[Pixel coordinate grounding data]
%%

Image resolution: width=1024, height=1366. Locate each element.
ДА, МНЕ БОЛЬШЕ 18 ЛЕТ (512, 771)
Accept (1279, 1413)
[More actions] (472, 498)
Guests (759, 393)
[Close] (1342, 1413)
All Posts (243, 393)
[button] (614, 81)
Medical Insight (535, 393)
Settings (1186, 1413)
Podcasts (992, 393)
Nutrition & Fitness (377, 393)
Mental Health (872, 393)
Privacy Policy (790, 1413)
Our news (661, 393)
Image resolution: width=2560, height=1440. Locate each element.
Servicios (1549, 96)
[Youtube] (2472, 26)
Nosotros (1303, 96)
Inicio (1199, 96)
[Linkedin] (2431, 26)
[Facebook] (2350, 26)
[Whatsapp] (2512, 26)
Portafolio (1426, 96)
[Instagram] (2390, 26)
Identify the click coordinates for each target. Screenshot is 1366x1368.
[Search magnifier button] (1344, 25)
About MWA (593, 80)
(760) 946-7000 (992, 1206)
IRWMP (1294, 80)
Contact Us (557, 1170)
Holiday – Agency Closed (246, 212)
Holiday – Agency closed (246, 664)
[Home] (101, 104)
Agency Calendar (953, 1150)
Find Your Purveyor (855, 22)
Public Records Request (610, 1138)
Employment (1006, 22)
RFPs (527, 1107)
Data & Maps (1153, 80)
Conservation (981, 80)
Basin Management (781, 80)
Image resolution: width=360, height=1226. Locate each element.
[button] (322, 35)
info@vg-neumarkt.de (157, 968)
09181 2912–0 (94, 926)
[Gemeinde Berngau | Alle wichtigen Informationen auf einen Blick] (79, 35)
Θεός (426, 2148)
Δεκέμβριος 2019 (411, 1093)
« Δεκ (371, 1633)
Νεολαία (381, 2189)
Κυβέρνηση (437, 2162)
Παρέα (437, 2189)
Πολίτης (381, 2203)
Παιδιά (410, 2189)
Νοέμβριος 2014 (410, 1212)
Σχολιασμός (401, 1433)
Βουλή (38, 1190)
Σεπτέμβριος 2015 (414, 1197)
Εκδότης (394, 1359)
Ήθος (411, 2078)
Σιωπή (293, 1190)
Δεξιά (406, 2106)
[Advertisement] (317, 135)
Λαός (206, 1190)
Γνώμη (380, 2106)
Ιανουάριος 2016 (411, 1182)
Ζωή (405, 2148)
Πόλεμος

%%

▶ Work to complete
Write the lines out verbatim, from the one with "Εκδότης (394, 1359)" through the last line of the entries, and stop there.

▶ Completed exercise
Εκδότης (394, 1359)
Ήθος (411, 2078)
Σιωπή (293, 1190)
Δεξιά (406, 2106)
[Advertisement] (317, 135)
Λαός (206, 1190)
Γνώμη (380, 2106)
Ιανουάριος 2016 (411, 1182)
Ζωή (405, 2148)
Πόλεμος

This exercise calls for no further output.